Nell'ambito degli attuatori lineari, i motori lineari offrono prestazioni tecniche eccezionali. La loro capacità di esibire una rigidità superiore e di operare a frequenze più elevate li distingue dalle alternative tradizionali. Sfuggendo alle frequenze di risonanza e mantenendo un'elevata precisione anche in presenza di disturbi esterni, i motori lineari rappresentano una soluzione convincente.

Tuttavia, l'assenza di trasmissione meccanica richiede strategie di compensazione robuste per contrastare i disturbi, garantendo prestazioni e affidabilità continue del sistema. Le frequenze di campionamento dei controllori di movimento per i circuiti di velocità e posizione partono tipicamente da 5 kHz. Un asse con motore lineare può avere una larghezza di banda del circuito di posizione da cinque a dieci volte superiore a quella di un asse convenzionale azionato da un motore rotativo, dove frequenze di 1 o 2 kHz sono accettabili. Alcuni controllori di movimento attuali possono raggiungere frequenze di campionamento di 20 kHz o superiori, il che consente un controllo a feedback ad altissima velocità e un controllo della traiettoria ultra-preciso.

Poiché la maggior parte dei produttori di motori lineari modulari è anche esperta nel controllo del movimento e nei servomotori, molte delle problematiche relative ai circuiti di controllo e alla risonanza meccanica sono state attentamente considerate, e vengono fornite soluzioni e strumenti per mitigarle.

APPLICAZIONE CON MOTORE LINEARE

Anni fa ho maturato una preziosa esperienza nell'utilizzo dei motori lineari, lavorando con un team di ingegneri impegnato in un progetto rivoluzionario: creare la prima macchina al mondo per il taglio laser basata su motori lineari. L'impiego di motori lineari si è rivelato la soluzione ideale per rivoluzionare il settore, poiché le tradizionali tecnologie di attuatori lineari azionati da servomotori rotativi non erano in grado di offrire le elevate prestazioni raggiungibili con i motori lineari.

L'implementazione della tecnologia non è stata un'impresa facile. Approfondendo il progetto, ci siamo resi conto che la nostra applicazione richiedeva specifiche di prestazioni per i motori lineari non disponibili in commercio. Senza scoraggiarci, abbiamo deciso di progettare motori lineari specificamente per la nostra applicazione.

Abbiamo dovuto affrontare numerose sfide, poiché dovevamo movimentare un sistema a portale di 450 kg (1.000 libbre) a una velocità di 2,5 m/sec con un'accelerazione di 1,5 G, il che significava dover progettare un motore lineare in grado di generare forze estreme.
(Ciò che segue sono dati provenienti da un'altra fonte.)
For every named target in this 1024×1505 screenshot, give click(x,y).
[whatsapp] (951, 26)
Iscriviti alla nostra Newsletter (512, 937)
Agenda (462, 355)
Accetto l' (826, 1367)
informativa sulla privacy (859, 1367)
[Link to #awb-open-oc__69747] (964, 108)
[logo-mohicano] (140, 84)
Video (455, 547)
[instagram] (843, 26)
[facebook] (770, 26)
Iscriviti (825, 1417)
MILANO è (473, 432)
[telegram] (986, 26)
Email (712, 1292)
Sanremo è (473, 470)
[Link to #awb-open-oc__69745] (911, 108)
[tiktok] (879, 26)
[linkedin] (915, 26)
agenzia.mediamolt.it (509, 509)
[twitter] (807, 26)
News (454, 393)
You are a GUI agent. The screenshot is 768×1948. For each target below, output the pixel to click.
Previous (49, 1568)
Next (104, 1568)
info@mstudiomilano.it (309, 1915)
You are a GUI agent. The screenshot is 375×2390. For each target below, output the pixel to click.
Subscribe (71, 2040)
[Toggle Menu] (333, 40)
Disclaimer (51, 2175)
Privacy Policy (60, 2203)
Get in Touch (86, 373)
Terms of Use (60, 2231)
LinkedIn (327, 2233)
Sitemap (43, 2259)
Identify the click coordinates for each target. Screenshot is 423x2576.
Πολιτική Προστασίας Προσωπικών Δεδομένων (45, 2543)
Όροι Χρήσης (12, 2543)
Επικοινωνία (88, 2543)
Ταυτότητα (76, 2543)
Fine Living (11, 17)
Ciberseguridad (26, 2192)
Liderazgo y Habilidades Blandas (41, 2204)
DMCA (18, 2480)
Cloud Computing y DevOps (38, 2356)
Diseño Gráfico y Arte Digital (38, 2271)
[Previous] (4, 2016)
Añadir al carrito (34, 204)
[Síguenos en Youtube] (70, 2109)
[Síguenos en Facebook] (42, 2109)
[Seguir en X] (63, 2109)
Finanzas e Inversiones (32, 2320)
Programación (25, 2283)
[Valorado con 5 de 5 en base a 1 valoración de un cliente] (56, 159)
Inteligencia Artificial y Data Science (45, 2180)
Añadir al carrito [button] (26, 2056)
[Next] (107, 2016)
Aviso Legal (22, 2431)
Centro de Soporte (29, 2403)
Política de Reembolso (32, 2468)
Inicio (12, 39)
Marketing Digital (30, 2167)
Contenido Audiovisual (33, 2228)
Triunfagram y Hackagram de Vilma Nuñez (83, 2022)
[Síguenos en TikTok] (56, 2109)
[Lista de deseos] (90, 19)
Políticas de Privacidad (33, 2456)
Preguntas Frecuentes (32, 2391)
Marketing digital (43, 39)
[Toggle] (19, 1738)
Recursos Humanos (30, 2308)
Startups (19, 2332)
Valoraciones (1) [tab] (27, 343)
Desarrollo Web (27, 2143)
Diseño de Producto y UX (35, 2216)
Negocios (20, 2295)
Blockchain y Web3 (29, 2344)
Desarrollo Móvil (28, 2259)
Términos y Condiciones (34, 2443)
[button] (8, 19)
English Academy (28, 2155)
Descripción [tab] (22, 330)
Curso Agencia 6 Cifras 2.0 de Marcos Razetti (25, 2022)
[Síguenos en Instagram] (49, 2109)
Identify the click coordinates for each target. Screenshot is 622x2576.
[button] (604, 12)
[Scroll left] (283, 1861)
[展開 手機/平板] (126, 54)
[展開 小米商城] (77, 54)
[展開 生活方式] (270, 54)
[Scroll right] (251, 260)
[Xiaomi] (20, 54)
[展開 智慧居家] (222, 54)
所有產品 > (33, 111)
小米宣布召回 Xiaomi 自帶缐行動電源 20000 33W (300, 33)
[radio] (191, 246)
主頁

Il nostro team ha perseverato, dedicando innumerevoli ore alla ricerca e allo sviluppo fino a quando non siamo finalmente riusciti a ideare un motore lineare in grado di soddisfare le esigenze della nostra macchina per il taglio laser. È stato un momento di grande orgoglio quando, 14 mesi dopo, abbiamo finalmente visto i nostri motori lineari in azione, mentre azionavano il sistema a portale con incredibile velocità, facilità e precisione. Le prestazioni raggiunte sono state senza precedenti. È straordinario pensare a quanto più velocemente avremmo potuto completare il nostro progetto se all'epoca fossero stati disponibili motori lineari modulari "chiavi in ​​mano".

La tecnologia dei motori lineari si è evoluta notevolmente da quando abbiamo intrapreso il nostro percorso di progettazione negli anni '90. Con l'introduzione di nuovi design modulari, il potenziale di innovazione e progresso nella progettazione del movimento e nei motori lineari è maggiore che mai. I motori lineari modulari stanno ridefinendo i limiti del possibile, offrendo capacità di controllo del movimento più rapide, precise e affidabili, che possono essere implementate rapidamente a vantaggio di un'ampia gamma di applicazioni in molti settori.